If there was one word to sum up the lesson “Babes in Toyland” taught me it was ‘sarcasm.’ Learning its meaning may have helped me understand the difference between real life and stagecraft, but it left me with what seemed like my last childhood refuge in ruins. I was too young at 9 years old to feel so old or so betrayed. School wasn’t what it should have been. Life wasn’t what it was supposed to be. People, even parents and teachers, couldn’t be relied upon to be wise or even care as they should. But worse than all of that was grandparents could die… and did. 

A year later things were a little better but still not better enough. My other, very British, Grammy (who’d been an upstairs maid in England but had “ALWAYS wanted to be a nanny”) had come to live with us. She couldn’t wait to take her only granddaughter to see “Mary Poppins.”

But seeing Ed Wynn’s name listed in the cast only reminded of “Toyland” and I literally sank into my seat.
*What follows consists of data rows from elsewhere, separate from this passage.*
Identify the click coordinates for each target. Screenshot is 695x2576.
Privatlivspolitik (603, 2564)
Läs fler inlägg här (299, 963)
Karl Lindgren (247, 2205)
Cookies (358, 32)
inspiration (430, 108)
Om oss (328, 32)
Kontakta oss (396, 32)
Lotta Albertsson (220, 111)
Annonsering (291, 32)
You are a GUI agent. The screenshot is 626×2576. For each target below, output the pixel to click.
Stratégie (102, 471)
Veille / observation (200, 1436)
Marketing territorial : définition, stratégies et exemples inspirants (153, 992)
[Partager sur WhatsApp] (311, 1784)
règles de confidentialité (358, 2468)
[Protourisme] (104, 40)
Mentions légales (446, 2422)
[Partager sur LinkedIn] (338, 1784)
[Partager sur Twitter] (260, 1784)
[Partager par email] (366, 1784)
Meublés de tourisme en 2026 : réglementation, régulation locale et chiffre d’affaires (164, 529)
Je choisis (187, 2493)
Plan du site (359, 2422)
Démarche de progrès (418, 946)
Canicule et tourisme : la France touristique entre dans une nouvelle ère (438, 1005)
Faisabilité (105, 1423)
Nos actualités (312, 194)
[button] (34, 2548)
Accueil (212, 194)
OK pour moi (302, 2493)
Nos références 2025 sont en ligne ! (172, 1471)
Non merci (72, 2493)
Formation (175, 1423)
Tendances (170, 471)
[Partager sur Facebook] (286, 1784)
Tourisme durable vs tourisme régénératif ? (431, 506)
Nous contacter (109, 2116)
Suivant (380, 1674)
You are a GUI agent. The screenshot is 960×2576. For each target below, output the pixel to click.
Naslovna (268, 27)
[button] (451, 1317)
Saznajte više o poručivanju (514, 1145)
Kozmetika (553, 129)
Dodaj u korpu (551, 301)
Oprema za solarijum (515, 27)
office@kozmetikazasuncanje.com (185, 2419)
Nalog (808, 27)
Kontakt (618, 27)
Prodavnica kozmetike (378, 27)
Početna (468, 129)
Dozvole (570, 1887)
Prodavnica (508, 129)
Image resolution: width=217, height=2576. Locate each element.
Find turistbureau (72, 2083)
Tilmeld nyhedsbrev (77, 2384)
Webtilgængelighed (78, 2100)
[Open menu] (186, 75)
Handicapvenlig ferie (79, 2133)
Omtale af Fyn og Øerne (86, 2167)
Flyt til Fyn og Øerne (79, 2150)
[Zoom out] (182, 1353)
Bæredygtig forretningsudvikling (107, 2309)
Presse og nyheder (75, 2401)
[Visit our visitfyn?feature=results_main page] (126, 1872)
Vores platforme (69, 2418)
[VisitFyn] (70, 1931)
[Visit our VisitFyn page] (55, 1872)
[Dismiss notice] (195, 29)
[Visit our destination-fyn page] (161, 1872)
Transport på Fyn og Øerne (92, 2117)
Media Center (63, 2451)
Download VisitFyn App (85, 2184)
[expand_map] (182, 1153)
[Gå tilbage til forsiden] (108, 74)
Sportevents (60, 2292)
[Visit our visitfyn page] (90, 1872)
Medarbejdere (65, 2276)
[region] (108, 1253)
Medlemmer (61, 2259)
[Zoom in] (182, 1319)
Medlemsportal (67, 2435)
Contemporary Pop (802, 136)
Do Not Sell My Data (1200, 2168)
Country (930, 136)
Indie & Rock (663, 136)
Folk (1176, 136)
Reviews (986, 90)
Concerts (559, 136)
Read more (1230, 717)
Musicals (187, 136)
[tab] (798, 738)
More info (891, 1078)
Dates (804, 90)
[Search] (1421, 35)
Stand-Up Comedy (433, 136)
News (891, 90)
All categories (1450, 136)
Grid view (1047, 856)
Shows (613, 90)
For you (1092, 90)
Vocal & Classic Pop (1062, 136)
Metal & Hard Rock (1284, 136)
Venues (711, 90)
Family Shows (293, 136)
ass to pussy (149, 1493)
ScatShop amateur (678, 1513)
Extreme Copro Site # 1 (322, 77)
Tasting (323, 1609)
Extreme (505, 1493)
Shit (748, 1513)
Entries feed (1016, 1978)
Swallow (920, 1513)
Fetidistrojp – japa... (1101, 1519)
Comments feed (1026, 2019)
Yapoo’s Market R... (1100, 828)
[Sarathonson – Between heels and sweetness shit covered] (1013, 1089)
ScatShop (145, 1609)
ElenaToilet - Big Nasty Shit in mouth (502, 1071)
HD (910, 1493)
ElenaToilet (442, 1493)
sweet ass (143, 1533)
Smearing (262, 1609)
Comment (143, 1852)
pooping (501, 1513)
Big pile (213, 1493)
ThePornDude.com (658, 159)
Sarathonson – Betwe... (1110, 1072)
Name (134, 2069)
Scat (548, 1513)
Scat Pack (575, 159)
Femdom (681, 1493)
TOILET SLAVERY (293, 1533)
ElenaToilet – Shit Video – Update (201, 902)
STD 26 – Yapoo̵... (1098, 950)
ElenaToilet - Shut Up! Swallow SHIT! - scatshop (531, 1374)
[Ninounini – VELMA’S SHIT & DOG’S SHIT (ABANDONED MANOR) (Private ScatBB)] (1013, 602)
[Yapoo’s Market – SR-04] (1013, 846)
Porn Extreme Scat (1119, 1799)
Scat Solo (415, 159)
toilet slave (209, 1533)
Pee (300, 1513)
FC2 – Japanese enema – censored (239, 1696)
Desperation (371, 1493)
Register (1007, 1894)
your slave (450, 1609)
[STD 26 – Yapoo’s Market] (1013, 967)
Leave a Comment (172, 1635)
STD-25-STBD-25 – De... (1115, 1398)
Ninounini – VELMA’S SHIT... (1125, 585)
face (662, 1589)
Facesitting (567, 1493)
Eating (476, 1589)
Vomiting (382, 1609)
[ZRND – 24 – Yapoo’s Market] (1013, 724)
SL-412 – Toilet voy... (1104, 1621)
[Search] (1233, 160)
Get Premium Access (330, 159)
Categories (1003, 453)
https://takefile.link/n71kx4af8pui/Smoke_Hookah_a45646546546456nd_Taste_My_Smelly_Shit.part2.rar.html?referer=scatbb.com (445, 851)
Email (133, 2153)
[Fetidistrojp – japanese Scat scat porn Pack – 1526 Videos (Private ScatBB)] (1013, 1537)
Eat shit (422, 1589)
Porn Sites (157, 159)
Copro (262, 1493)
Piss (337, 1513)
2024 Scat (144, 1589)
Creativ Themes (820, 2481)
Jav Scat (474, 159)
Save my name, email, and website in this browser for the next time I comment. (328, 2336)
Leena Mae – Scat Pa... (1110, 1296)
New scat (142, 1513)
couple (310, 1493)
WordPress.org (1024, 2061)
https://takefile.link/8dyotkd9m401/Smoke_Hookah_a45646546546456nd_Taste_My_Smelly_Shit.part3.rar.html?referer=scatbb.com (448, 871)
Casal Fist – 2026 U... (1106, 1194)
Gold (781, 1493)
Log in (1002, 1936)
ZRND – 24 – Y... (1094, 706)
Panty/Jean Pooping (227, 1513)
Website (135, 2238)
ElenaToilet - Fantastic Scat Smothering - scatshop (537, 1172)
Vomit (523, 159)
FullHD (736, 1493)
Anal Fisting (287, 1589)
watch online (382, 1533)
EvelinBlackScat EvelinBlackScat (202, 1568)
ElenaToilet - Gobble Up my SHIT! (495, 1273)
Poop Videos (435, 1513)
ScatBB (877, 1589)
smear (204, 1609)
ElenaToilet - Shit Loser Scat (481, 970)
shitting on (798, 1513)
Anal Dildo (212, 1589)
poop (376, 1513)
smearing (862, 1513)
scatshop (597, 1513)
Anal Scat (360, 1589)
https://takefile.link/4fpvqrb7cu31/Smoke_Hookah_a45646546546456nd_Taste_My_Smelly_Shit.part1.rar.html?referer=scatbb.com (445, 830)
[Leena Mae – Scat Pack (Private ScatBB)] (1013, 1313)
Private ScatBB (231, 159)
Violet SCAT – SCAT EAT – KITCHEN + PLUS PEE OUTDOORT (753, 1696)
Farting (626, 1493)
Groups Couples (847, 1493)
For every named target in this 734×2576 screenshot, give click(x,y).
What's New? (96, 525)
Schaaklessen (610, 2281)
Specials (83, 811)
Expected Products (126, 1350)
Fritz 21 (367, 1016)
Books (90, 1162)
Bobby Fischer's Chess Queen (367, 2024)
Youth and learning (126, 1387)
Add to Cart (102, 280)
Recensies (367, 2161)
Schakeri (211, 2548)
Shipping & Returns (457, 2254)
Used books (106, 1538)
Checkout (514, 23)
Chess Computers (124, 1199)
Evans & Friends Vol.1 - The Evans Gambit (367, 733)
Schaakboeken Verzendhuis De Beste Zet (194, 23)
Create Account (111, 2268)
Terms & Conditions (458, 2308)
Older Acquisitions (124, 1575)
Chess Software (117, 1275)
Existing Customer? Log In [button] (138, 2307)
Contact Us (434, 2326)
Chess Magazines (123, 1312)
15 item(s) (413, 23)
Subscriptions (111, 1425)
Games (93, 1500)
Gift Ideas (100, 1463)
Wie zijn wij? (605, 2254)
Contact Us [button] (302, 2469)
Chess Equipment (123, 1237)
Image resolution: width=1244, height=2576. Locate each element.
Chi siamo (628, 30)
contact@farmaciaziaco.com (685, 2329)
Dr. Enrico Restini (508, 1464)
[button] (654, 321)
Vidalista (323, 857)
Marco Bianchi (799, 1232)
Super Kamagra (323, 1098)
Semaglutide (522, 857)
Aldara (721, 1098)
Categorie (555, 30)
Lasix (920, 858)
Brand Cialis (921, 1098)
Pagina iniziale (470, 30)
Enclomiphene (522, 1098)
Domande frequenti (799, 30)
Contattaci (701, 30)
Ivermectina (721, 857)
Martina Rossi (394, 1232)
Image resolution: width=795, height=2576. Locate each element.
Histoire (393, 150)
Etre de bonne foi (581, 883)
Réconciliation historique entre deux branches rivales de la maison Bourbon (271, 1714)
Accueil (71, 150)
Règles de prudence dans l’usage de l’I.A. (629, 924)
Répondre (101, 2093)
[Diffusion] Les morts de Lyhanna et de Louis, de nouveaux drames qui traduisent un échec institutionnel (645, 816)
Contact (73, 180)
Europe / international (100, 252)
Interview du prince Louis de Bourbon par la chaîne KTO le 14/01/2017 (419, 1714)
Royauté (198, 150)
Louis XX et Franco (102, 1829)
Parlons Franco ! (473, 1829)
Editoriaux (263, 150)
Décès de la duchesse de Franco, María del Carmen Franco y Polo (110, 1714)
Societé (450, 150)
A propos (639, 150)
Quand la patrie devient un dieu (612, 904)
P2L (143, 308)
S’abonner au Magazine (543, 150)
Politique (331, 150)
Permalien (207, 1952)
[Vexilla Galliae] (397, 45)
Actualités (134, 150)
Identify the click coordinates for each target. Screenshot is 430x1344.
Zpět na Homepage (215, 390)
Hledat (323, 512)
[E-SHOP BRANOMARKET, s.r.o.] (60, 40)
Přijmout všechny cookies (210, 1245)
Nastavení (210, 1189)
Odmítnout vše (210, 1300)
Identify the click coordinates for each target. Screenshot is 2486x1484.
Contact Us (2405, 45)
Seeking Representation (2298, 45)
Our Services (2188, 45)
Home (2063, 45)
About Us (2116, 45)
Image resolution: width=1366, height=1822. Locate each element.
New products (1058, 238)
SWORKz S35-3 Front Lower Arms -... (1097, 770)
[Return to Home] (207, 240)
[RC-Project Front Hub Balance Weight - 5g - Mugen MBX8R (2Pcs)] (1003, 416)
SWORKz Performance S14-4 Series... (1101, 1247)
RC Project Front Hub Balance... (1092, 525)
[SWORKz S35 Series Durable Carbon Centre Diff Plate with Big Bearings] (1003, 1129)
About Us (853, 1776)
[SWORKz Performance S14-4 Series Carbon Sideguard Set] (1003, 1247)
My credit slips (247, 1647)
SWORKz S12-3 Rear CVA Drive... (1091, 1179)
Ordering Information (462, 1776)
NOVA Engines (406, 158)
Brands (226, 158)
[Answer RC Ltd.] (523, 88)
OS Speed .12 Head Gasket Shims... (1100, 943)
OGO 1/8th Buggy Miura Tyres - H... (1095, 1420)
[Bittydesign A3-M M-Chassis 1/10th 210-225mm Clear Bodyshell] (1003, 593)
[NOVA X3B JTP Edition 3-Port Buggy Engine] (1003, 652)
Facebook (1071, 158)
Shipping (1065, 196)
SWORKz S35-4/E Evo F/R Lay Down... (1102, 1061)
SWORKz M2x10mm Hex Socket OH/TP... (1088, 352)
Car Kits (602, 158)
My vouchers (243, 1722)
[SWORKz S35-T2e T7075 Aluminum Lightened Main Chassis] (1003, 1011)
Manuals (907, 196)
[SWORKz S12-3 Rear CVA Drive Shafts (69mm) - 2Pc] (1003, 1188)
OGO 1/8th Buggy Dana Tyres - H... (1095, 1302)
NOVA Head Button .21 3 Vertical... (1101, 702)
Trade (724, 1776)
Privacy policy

I girded myself to keep in mind that Walt Disney couldn’t be trusted to be what he should be either, which made me angry all over again, then resentful, than guilty for feeling that way. 

I wanted, needed to be reminded of something else, of something, by something, just something else —reminded that there was more to being me than just being disappointed.  Luckily for me, beyond what can be taught or even dreamt of, not simply that practically perfect ‘middle way’ one might pray for, there is the ‘delightful way’ of Poppinsian philosophy. That’s what was at the heart of the movie I’d been taken to see. It gave me hope that even if all those ‘should-be’s’ weren’t -the ones within me, within my family, even the world at large- they could still all be looked at in a different way. Even if time never would remedy all my young ills, a change in the wind of my attitude very well might. And even if it didn’t, flying a kite in that fresh breeze would make all of it that much easier to bear. There is nothing more true to life than a good fantasy. It’s sweet medicine for realities that can indeed be bitter without its balm. 

The movie gave me a special way to appreciate the Gram I still had by my side, my very own Mary Poppins, with whom I still could wander and wonder and laugh. But it also gifted me with a way to remember the Grammy that I’d lost. As luck would have it, Jane Darwell could have been that grandmother’s twin. Her ‘Bird Woman’ gave me a place to find my lost Gram whenever I needed her. Her song somehow made proud, even sweet, how she was missed. There was something even grand about it. The very music of what ‘should be’ whether it is or isn’t, especially when in a minor key. Its grandness opened my blind mind’s eye and heart again to how much she and music itself were still a part of me. I would never misplace that love again no matter the circumstance or what anybody else thought or said about it. It’s the place where I’ve always been able to find my thoughts and memories ever since, like my Gram herself, sitting at the steps of Heaven calling me to never stop “feeding the birds.”


So it was with some misgivings that I “Returned” to your version of “Mary Poppins.” I did not want to be disappointed, and gratefully, I wasn’t in any way. You’ve simply shepherded a whole new vocabulary safely into the same canon, one that I’m sure will guide still more children (no matter how old they are) safely back to their hearts’ imaginations just as the original once did for me.  Thank you David Magee, Rob Marshall, John DeLuca, Marc Shaiman, Scott Wittman, Cast & Crew All for illuminarying the way!